Copy out the records that appear below, exactly as each one reads.

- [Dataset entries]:
= Beginning of Section =

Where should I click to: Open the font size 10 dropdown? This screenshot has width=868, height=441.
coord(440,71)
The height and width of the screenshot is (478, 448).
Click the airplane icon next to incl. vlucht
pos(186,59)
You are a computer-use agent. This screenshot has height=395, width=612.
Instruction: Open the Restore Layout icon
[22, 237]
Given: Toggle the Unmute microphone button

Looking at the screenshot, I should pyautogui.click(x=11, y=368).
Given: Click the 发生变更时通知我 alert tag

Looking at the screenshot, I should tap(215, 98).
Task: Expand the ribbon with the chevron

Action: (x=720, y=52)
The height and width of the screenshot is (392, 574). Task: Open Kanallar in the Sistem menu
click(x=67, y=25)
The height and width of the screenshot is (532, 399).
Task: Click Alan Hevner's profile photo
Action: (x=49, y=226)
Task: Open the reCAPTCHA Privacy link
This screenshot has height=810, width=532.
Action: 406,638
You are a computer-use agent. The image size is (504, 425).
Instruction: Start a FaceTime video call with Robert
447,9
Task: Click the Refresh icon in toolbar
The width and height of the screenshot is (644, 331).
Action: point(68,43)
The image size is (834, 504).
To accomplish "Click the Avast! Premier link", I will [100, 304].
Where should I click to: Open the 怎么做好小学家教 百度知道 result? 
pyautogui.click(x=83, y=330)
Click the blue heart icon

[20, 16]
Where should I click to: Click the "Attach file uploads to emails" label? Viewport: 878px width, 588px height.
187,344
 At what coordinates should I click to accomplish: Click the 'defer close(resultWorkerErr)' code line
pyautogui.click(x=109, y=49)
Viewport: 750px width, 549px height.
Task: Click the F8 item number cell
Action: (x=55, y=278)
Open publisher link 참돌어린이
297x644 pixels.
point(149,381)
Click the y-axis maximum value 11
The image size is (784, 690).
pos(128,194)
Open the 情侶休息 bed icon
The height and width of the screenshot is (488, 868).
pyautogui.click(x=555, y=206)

= End of Section =

- [OUTPUT OF THE EXERCISE]:
Where should I click to: Open the font size 10 dropdown? This screenshot has width=868, height=441.
coord(440,71)
The height and width of the screenshot is (478, 448).
Click the airplane icon next to incl. vlucht
pos(186,59)
You are a computer-use agent. This screenshot has height=395, width=612.
Instruction: Open the Restore Layout icon
[22, 237]
Given: Toggle the Unmute microphone button

Looking at the screenshot, I should pyautogui.click(x=11, y=368).
Given: Click the 发生变更时通知我 alert tag

Looking at the screenshot, I should tap(215, 98).
Task: Expand the ribbon with the chevron

Action: (x=720, y=52)
The height and width of the screenshot is (392, 574). Task: Open Kanallar in the Sistem menu
click(x=67, y=25)
The height and width of the screenshot is (532, 399).
Task: Click Alan Hevner's profile photo
Action: (x=49, y=226)
Task: Open the reCAPTCHA Privacy link
This screenshot has height=810, width=532.
Action: 406,638
You are a computer-use agent. The image size is (504, 425).
Instruction: Start a FaceTime video call with Robert
447,9
Task: Click the Refresh icon in toolbar
The width and height of the screenshot is (644, 331).
Action: point(68,43)
The image size is (834, 504).
To accomplish "Click the Avast! Premier link", I will [100, 304].
Where should I click to: Open the 怎么做好小学家教 百度知道 result? 
pyautogui.click(x=83, y=330)
Click the blue heart icon

[20, 16]
Where should I click to: Click the "Attach file uploads to emails" label? Viewport: 878px width, 588px height.
187,344
 At what coordinates should I click to accomplish: Click the 'defer close(resultWorkerErr)' code line
pyautogui.click(x=109, y=49)
Viewport: 750px width, 549px height.
Task: Click the F8 item number cell
Action: (x=55, y=278)
Open publisher link 참돌어린이
297x644 pixels.
point(149,381)
Click the y-axis maximum value 11
The image size is (784, 690).
pos(128,194)
Open the 情侶休息 bed icon
The height and width of the screenshot is (488, 868).
pyautogui.click(x=555, y=206)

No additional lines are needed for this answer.